Using DistCp between HA clusters using Cloudera Manager

To copy data between HA clusters using distcp, you must configure specific name service properties to ensure that the HDFS clients in a cluster can access a remote HA cluster. You can configure these values through advanced configuration snippets in Cloudera Manager.

This procedure explains how you can configure the name service properties from Cloudera Manager to enable copying of data between two example clusters A and B. Here, A is the source cluster while B is the remote cluster.

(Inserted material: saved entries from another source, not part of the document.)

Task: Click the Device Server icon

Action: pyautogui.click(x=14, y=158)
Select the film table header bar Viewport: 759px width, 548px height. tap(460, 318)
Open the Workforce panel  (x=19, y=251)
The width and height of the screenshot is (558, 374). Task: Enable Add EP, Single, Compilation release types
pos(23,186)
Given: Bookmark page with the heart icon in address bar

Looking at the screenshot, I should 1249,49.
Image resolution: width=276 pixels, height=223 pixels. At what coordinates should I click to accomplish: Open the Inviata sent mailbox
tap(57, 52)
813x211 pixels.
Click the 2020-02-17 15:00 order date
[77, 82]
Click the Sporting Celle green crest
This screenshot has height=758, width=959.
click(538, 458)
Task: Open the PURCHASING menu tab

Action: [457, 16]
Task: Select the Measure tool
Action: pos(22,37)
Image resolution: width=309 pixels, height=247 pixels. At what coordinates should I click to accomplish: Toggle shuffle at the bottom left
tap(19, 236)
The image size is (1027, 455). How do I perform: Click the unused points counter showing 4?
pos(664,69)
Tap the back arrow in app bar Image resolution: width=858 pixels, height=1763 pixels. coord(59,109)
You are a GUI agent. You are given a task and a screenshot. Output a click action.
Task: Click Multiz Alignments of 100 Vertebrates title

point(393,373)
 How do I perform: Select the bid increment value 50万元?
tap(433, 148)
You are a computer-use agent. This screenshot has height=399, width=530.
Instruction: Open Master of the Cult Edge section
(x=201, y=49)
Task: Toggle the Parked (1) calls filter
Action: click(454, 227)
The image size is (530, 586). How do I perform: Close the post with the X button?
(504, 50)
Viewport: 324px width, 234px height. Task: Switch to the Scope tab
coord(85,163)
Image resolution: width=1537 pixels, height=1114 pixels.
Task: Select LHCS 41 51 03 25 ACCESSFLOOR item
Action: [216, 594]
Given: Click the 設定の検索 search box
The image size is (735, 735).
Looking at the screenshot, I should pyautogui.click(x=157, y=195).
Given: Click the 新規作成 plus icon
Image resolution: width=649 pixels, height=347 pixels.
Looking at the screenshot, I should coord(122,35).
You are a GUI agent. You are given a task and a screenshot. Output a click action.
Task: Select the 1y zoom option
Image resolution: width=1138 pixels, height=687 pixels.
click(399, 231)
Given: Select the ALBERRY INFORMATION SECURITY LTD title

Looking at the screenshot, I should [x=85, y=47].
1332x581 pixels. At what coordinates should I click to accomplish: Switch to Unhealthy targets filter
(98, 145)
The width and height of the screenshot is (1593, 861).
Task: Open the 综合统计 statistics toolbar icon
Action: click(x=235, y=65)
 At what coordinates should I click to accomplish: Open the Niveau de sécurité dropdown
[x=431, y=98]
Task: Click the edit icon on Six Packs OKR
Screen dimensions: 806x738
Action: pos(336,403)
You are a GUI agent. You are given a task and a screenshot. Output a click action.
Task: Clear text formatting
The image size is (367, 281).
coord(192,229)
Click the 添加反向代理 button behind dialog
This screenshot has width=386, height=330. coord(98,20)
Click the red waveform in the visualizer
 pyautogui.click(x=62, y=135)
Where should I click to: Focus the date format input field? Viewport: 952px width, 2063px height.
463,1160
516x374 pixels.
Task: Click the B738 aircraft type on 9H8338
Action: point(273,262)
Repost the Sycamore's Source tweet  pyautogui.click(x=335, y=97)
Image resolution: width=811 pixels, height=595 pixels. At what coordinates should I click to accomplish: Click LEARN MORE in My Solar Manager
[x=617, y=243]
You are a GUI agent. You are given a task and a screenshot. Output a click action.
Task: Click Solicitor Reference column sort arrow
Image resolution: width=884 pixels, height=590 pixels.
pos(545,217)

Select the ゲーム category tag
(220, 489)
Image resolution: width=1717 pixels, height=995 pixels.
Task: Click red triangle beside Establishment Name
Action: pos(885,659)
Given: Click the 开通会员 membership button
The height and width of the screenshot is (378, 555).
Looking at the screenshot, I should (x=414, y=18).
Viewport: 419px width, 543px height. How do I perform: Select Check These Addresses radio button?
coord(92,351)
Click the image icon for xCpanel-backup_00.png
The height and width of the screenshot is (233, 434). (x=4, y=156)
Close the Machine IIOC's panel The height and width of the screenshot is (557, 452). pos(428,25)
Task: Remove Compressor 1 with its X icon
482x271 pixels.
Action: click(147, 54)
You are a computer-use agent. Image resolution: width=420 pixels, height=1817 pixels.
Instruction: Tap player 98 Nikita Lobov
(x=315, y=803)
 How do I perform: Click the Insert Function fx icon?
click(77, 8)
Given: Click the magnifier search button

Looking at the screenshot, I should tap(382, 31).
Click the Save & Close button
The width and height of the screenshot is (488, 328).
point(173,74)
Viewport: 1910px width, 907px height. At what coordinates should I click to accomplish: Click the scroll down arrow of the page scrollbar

  1. Select Clusters and choose the source HDFS cluster where you want to configure the properties.
  2. Navigate to the Configuration tab and search for HDFS Client Advanced Configuration Snippet (Safety Valve) for hdfs-site.xml.
  3. Add the various properties as specified:
    1. Add the dfs.internal.nameservices property as the name service of the source cluster.
      dfs.internal.nameservices = HAA
    2. Add the dfs.nameservices property as the name services of both the clusters.
      dfs.nameservices = HAA,HAB
    3. Add the dfs.client.failover.proxy.provider.<nameservice> property for the remote cluster.
      dfs.client.failover.proxy.provider.HAB = org.apache.hadoop.hdfs.server.namenode.ha.ConfiguredFailoverProxyProvider
    4. Add the dfs.ha.namenodes.<nameservice> property to reference the NameNodes of the remote cluster.
      dfs.ha.namenodes.HAB = nn1,nn2
    5. Add the dfs.namenode.rpc-address and the dfs.namenode.servicerpc-address properties as the fully qualified RPC addresses on which each NameNode of the remote cluster can listen.
      dfs.namenode.rpc-address.HAB.nn1 = <NN1_fqdn>:8020

      dfs.namenode.rpc-address.HAB.nn2 = <NN2_fqdn>:8020

      dfs.namenode.servicerpc-address.HAB.nn1 = <NN1_fqdn>:8022

      dfs.namenode.servicerpc-address.HAB.nn2 = <NN2_fqdn>:8022

    6. Add the dfs.namenode.http-address and the dfs.namenode.https-address properties as the fully qualified HTTP and HTTPS addresses on which each NameNode of the remote cluster can listen.
      dfs.namenode.http-address.HAB.nn1 = <NN1_fqdn>:9870

      dfs.namenode.http-address.HAB.nn2 = <NN2_fqdn>:9870

      dfs.namenode.https-address.HAB.nn1 = <NN1_fqdn>:9871

      dfs.namenode.https-address.HAB.nn2 = <NN2_fqdn>:9871

  4. Specify the Reason for Change, and click Save Changes.
    This saves the property values as client-side configurations.
  5. Restart the HDFS service, then run the distcp command using the NameService. For example:
    hadoop distcp hdfs://HAA/tmp/testDistcp hdfs://HAB/tmp/